# GOAL OF THE EXERCISE:
Where does the word "will" appear in the entries below? Copy each line that holds it.
▼
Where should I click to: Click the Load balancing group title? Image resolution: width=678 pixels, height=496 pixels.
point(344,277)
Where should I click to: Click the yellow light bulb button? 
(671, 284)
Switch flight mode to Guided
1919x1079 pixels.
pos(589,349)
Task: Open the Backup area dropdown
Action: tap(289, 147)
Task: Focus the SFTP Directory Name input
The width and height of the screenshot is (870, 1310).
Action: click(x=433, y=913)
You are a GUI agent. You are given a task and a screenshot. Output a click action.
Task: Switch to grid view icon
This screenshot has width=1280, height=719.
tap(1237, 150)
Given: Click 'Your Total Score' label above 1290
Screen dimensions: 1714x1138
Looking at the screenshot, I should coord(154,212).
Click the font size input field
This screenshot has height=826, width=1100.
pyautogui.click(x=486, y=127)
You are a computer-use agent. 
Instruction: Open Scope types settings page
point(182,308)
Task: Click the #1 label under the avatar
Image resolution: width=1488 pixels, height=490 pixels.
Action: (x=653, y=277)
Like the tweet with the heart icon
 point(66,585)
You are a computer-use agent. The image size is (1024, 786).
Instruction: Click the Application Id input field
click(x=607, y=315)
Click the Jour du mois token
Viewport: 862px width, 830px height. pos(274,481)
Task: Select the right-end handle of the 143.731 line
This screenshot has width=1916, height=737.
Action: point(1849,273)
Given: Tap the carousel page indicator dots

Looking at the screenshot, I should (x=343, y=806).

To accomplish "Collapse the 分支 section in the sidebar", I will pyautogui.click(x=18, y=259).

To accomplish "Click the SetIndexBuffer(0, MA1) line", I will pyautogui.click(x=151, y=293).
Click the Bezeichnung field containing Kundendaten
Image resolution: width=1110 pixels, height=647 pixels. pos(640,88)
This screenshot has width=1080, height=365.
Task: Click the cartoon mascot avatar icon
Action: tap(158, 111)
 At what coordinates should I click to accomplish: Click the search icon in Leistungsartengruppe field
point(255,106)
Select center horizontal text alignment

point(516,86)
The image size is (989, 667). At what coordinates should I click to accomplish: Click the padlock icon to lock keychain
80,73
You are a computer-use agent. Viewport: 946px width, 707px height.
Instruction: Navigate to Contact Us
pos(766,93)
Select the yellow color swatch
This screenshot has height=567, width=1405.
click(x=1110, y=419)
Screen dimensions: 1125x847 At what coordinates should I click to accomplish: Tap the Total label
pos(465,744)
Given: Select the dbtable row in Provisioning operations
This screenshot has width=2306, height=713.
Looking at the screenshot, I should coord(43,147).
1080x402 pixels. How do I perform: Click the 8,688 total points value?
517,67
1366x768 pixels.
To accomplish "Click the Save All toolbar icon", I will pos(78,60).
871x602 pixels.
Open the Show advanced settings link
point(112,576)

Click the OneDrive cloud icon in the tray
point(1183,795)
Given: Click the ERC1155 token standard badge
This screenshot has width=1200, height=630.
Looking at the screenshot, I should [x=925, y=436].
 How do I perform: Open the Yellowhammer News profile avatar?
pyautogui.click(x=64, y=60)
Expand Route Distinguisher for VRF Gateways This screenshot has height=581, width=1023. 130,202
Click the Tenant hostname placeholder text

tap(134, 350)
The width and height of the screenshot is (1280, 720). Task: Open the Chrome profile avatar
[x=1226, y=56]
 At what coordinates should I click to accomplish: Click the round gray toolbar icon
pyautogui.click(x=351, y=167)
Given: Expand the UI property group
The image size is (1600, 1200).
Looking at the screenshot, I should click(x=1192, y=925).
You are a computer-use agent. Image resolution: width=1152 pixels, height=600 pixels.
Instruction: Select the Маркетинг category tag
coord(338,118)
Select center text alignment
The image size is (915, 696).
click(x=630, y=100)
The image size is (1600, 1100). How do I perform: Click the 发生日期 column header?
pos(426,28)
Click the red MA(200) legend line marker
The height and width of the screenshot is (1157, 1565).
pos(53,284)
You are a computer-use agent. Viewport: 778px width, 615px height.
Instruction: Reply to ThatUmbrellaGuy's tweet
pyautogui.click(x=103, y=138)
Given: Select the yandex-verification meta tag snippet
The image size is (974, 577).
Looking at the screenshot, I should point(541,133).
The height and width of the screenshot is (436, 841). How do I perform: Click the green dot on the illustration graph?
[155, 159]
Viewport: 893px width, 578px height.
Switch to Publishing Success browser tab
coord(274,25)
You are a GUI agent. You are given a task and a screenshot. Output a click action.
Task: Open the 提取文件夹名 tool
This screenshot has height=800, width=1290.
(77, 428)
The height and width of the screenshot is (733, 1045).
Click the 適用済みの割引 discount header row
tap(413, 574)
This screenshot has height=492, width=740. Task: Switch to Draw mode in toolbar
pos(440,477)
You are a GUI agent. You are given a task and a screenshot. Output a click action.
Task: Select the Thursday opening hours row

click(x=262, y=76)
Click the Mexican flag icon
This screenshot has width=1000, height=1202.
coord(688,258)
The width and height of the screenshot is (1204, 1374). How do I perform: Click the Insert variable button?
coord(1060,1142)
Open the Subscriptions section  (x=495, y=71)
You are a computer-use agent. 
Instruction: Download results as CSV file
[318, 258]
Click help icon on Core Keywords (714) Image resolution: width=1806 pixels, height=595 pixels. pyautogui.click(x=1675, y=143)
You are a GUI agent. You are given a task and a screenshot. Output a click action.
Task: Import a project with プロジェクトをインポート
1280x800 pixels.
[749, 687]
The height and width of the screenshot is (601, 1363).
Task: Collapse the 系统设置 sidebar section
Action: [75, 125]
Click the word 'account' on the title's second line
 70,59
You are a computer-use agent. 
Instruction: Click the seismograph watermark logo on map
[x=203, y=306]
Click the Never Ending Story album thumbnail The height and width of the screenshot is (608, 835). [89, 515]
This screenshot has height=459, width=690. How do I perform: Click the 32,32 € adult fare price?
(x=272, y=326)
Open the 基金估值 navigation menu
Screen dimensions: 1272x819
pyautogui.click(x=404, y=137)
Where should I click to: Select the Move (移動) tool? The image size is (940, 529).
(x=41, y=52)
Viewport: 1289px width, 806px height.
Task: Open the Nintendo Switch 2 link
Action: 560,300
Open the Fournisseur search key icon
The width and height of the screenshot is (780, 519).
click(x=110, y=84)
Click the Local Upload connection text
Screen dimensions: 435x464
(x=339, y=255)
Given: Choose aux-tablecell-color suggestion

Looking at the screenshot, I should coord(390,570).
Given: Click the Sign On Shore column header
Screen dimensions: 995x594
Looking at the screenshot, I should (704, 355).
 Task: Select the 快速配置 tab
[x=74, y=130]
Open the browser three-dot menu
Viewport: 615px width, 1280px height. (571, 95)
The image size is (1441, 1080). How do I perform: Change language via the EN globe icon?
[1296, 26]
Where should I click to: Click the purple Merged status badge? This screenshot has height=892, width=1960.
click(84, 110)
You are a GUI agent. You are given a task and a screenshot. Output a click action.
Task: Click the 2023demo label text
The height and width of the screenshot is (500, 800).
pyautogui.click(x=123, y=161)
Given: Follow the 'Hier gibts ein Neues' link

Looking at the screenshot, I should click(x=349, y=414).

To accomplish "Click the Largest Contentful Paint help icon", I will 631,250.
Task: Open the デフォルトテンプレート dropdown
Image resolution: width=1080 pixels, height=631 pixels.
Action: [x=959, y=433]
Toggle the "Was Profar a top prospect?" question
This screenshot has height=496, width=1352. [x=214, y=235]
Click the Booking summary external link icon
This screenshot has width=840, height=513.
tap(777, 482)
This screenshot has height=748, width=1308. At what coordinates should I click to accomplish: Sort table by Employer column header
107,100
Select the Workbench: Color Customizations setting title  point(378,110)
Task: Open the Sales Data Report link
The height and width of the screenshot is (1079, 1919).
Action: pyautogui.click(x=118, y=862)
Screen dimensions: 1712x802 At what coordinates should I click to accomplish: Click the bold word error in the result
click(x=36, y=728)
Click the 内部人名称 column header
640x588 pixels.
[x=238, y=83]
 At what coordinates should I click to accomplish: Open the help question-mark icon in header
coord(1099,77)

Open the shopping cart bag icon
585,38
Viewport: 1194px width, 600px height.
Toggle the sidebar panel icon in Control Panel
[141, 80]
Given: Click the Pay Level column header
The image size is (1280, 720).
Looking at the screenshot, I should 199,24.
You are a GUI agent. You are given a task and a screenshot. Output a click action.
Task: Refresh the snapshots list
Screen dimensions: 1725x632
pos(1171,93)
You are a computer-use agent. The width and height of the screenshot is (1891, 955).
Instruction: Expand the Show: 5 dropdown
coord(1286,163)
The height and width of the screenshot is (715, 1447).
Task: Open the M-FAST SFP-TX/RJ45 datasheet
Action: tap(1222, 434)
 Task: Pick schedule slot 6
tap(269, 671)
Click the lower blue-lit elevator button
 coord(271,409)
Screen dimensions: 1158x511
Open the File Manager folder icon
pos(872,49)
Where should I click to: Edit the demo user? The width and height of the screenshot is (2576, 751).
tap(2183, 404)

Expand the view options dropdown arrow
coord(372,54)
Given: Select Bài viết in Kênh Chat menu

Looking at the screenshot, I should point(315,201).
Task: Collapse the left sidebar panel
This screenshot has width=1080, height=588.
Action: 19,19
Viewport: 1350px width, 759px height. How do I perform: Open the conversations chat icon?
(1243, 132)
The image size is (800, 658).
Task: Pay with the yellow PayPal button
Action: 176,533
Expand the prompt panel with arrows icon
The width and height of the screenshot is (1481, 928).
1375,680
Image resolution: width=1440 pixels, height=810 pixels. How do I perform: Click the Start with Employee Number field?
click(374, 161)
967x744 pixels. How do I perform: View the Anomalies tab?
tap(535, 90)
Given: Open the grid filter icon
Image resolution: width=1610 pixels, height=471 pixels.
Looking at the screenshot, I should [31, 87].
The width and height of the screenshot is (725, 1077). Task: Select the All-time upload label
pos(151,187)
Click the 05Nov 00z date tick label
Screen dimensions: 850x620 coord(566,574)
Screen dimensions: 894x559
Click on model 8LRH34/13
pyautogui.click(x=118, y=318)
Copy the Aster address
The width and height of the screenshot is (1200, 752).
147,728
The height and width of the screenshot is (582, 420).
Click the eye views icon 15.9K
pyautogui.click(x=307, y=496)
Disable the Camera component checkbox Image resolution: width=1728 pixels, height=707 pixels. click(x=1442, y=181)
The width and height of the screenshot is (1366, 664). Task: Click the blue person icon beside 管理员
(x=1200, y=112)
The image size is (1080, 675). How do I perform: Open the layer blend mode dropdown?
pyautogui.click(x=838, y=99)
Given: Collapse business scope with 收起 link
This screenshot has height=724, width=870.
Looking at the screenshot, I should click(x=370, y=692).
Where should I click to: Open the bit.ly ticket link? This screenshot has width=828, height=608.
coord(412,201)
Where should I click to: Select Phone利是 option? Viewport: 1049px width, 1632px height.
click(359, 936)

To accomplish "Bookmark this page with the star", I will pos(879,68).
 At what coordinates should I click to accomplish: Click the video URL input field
▲
# ANSWER TO THE EXERCISE:
To accomplish "Collapse the 分支 section in the sidebar", I will pyautogui.click(x=18, y=259).
To accomplish "Click the SetIndexBuffer(0, MA1) line", I will pyautogui.click(x=151, y=293).
To accomplish "Click the Save All toolbar icon", I will pos(78,60).
To accomplish "Click the Largest Contentful Paint help icon", I will 631,250.
To accomplish "Bookmark this page with the star", I will pos(879,68).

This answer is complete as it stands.